Written instruction: Starting at the line with "Click the bread basket product thumbnail" and running through the last line of the records, both included, rewrite those lines as a numbered list with blank lines dropped and pictures omitted.

====== Items

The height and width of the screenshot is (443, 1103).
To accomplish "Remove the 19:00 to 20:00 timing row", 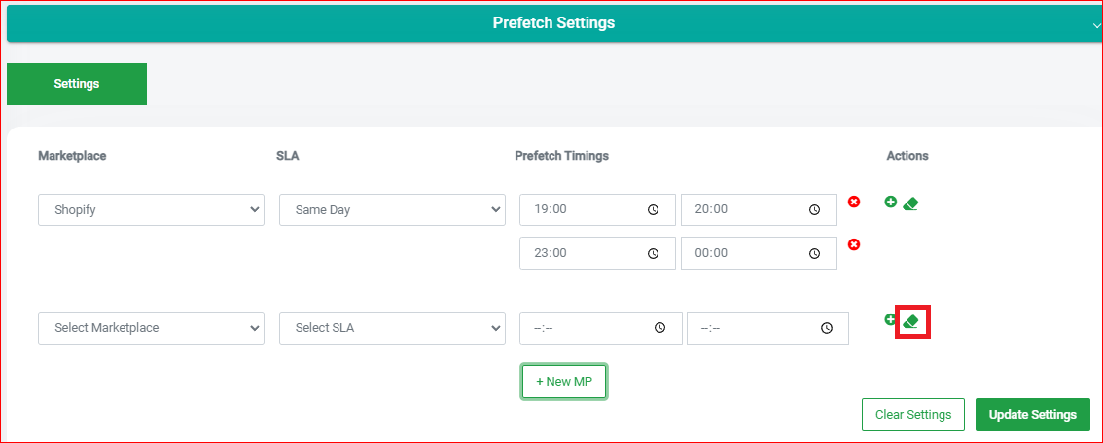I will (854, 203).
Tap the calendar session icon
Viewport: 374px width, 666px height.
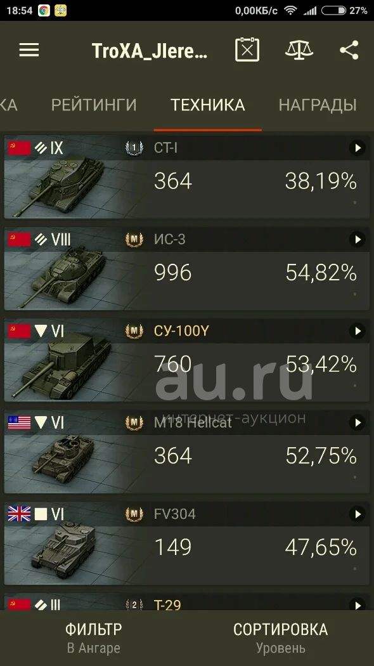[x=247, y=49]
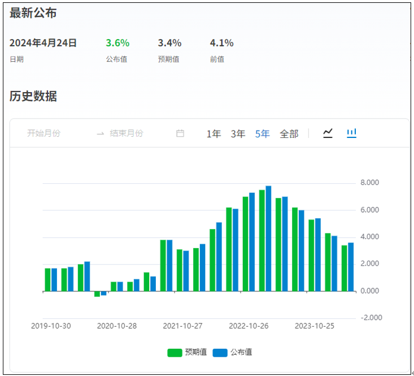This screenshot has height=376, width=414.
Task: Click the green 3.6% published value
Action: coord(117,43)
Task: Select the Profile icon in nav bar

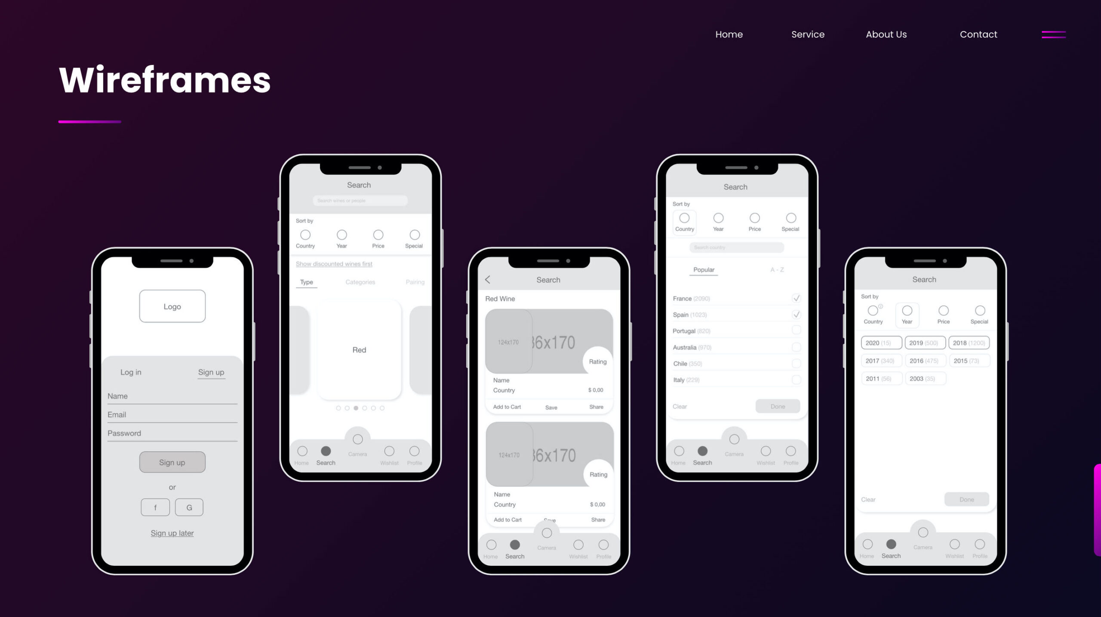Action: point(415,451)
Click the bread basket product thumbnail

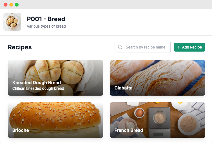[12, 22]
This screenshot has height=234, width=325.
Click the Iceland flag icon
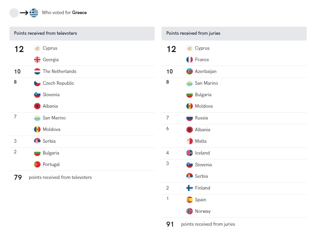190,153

============

Exercise output:
1. Click the bread basket product thumbnail
2. [12, 22]
3. This screenshot has height=234, width=325.
4. Click the Iceland flag icon
5. 190,153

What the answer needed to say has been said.